* TASK DETAILS
Please reproduce the entries below exactly from the line with "194x232 pixels." through their last line, leaving out any pictures.

* DATA FOR ANALYSIS
---+---
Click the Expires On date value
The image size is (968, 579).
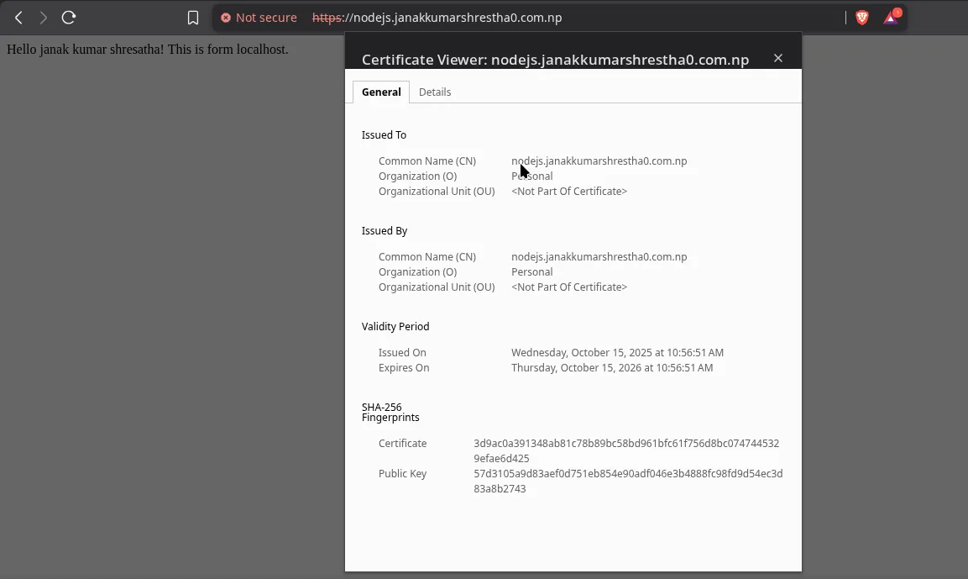611,367
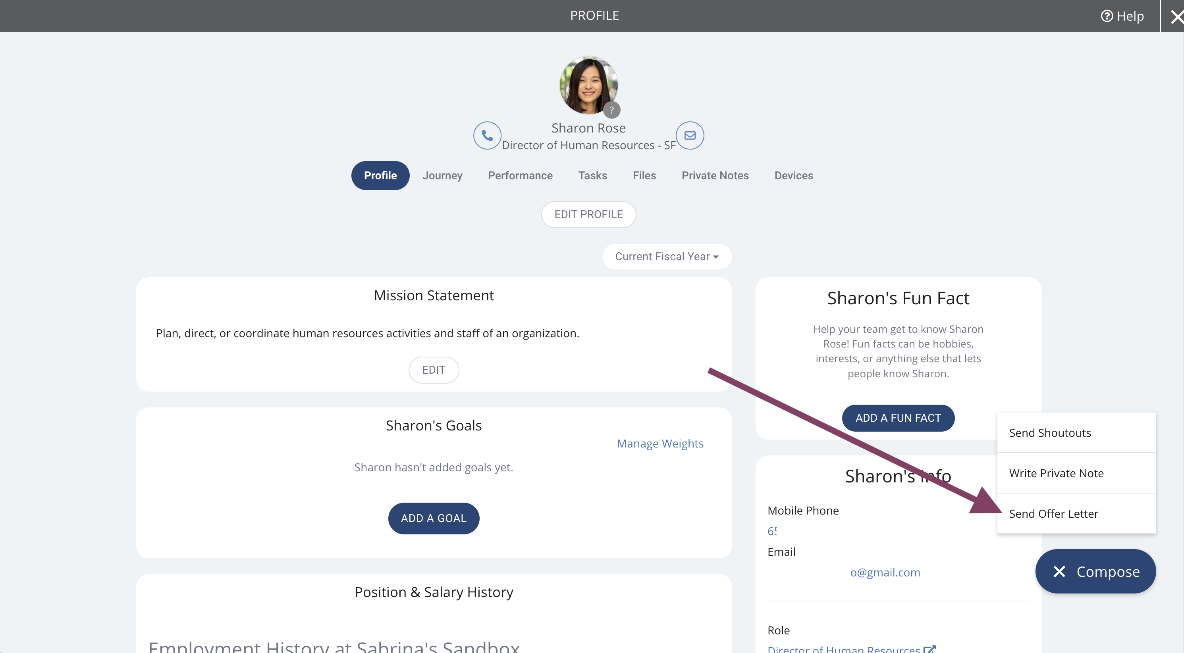This screenshot has height=653, width=1184.
Task: Open the Performance tab
Action: (520, 175)
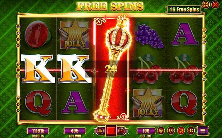Open the shopping cart icon
This screenshot has width=222, height=138.
click(181, 131)
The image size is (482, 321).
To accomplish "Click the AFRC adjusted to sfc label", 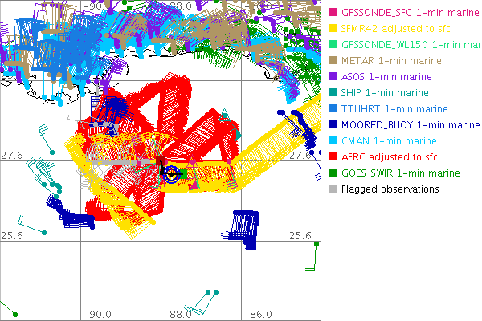I will 391,157.
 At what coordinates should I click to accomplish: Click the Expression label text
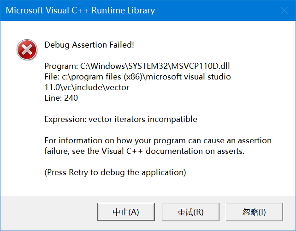pos(62,119)
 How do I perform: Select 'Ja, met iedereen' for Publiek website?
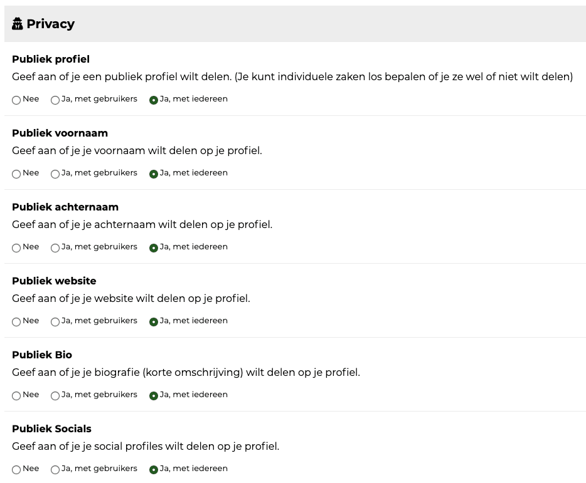[x=154, y=322]
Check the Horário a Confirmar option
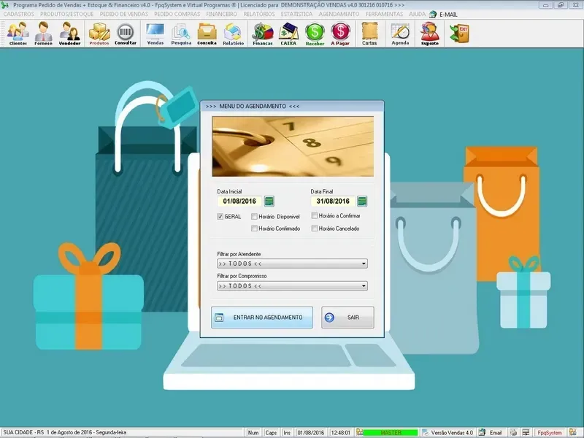 [x=314, y=216]
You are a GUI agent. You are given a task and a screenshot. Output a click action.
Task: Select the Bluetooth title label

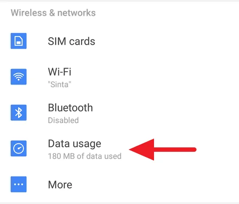tap(70, 108)
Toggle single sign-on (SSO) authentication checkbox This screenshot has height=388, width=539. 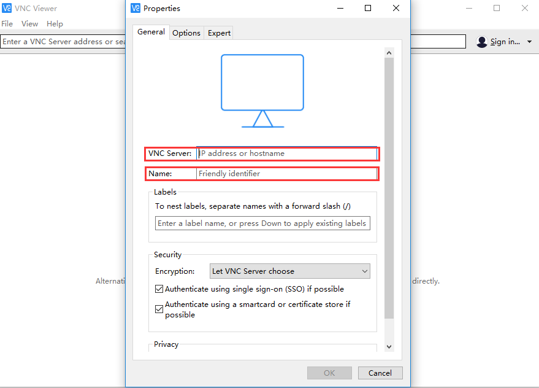pyautogui.click(x=159, y=289)
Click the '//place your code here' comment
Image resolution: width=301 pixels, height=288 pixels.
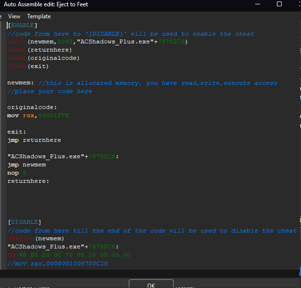tap(49, 91)
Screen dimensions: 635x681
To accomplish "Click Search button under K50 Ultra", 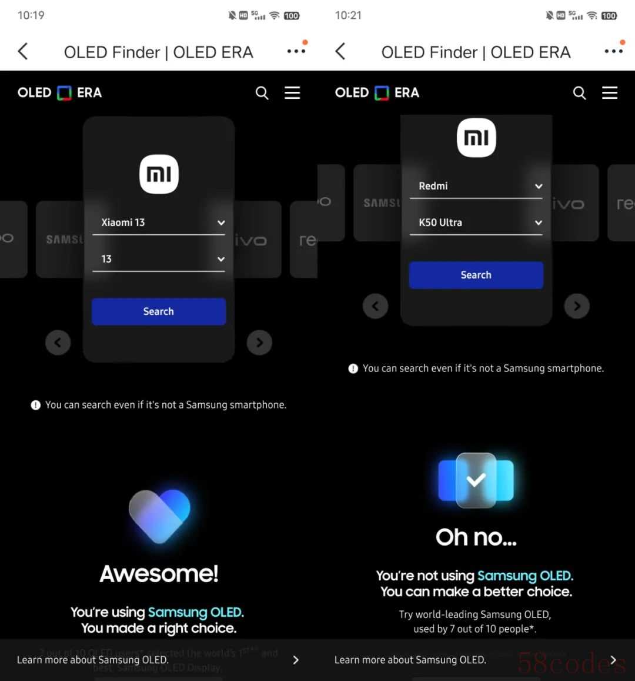I will (x=476, y=275).
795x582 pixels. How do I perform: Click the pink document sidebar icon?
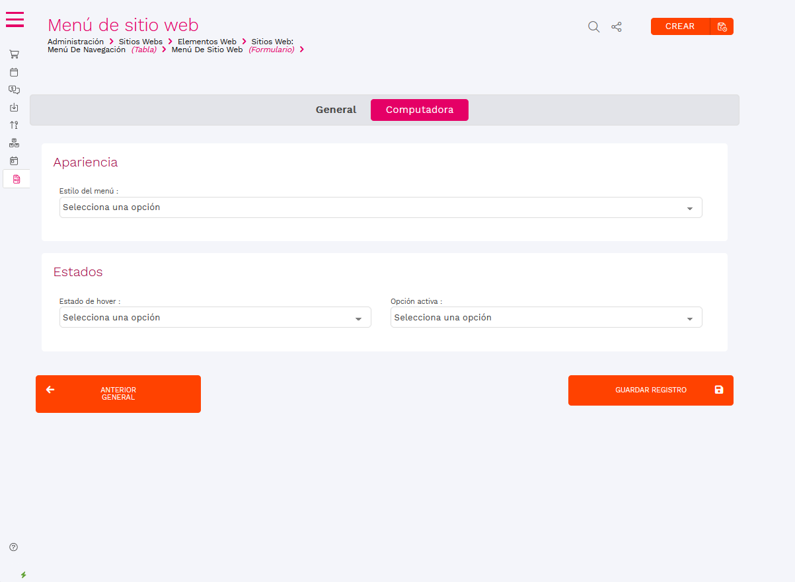tap(17, 179)
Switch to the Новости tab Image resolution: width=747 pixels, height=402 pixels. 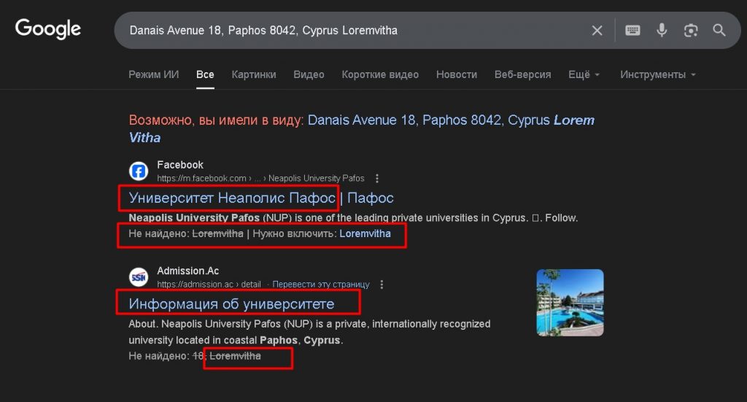[x=457, y=74]
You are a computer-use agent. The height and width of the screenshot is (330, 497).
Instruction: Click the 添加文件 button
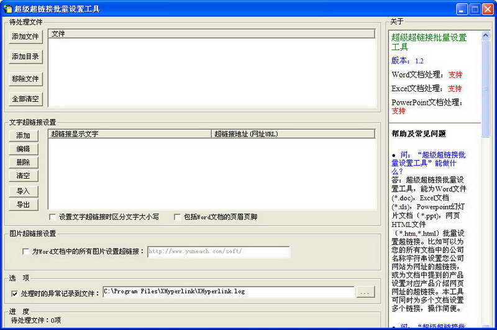[25, 37]
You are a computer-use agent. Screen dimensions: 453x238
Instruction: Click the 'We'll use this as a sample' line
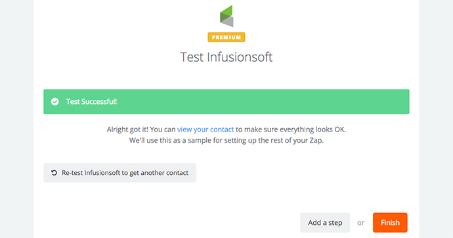click(227, 140)
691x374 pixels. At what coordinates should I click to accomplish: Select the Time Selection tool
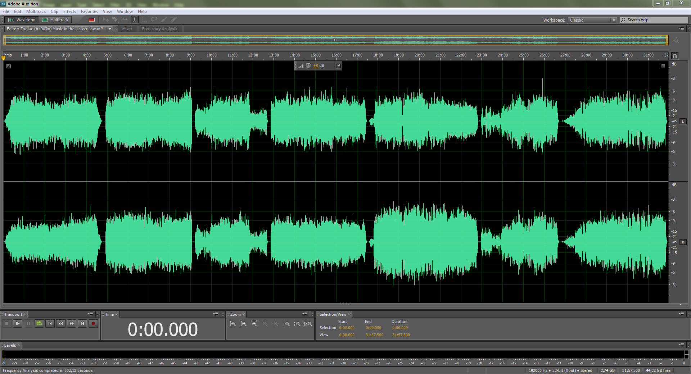[x=134, y=19]
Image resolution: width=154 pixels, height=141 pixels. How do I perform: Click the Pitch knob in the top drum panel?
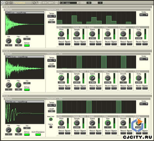pyautogui.click(x=61, y=34)
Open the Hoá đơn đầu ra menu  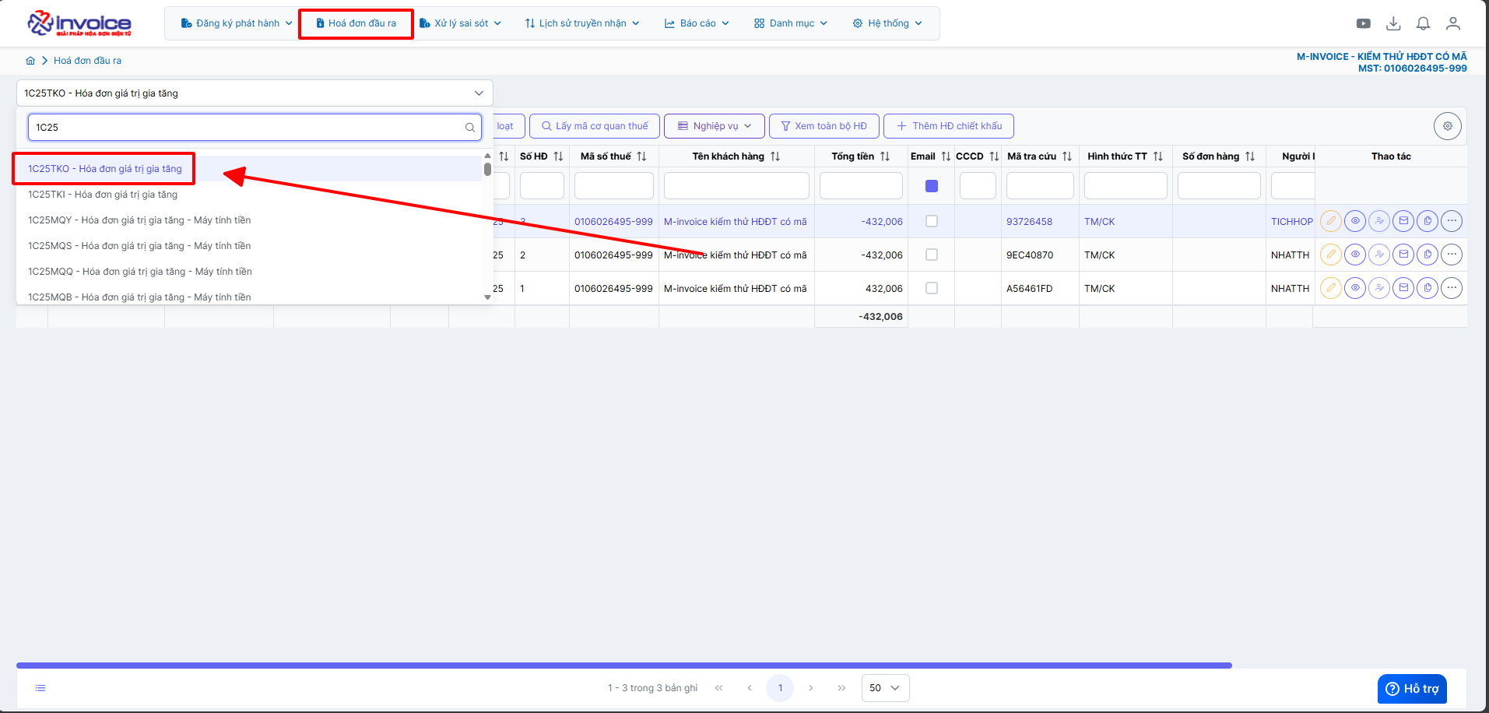pyautogui.click(x=356, y=23)
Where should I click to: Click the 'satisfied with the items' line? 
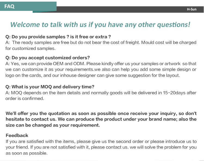pyautogui.click(x=101, y=141)
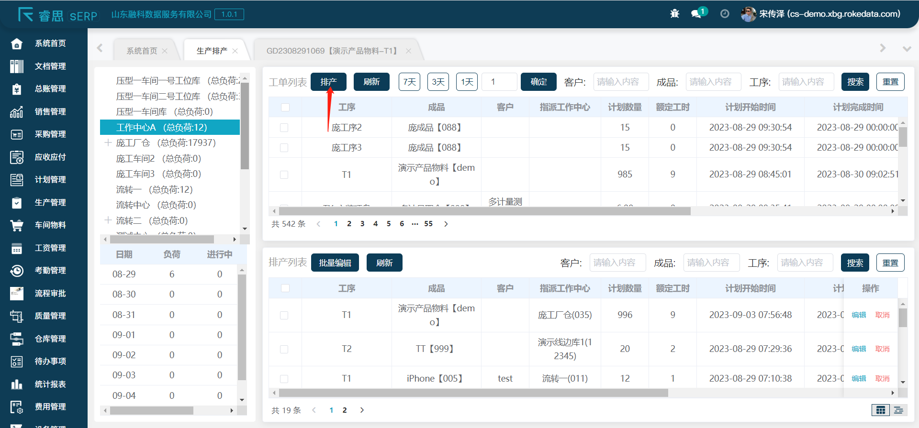This screenshot has height=428, width=919.
Task: Open 考勤管理 clock icon in sidebar
Action: click(x=17, y=271)
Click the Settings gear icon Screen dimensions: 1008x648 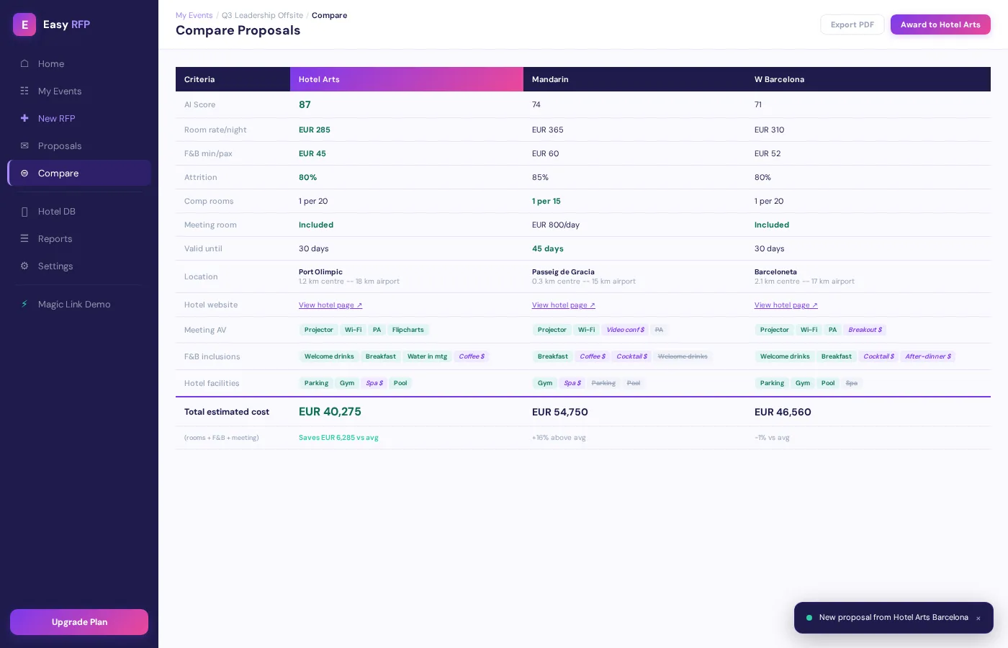point(24,266)
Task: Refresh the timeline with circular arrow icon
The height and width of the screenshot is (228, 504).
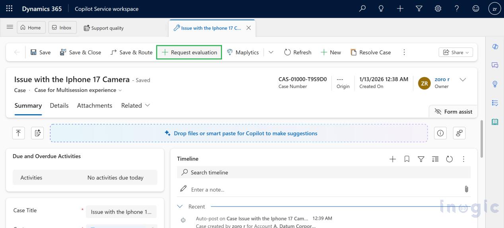Action: [450, 159]
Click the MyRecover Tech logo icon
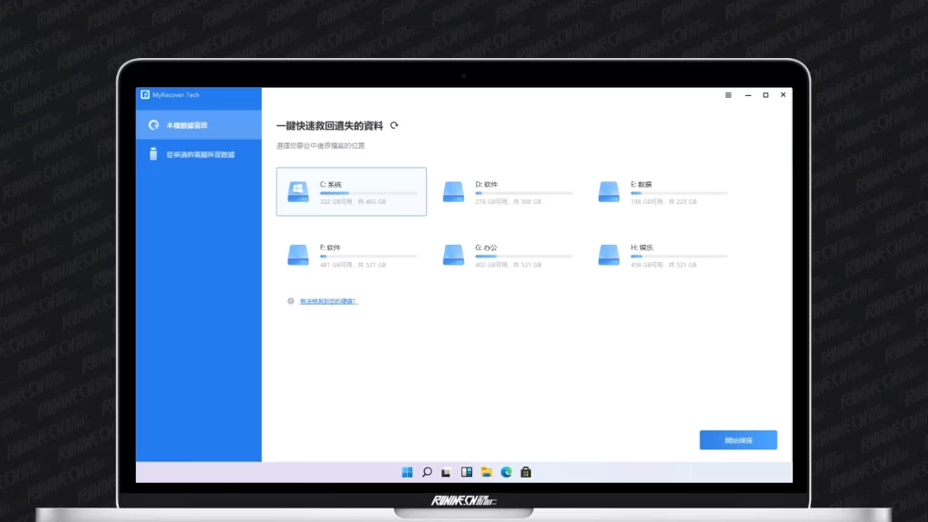928x522 pixels. (x=145, y=95)
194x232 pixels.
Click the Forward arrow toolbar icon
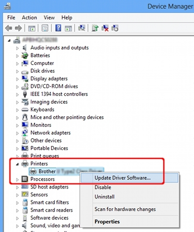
---+---
* TASK SOLUTION
194x232 pixels.
Click the Forward arrow toolbar icon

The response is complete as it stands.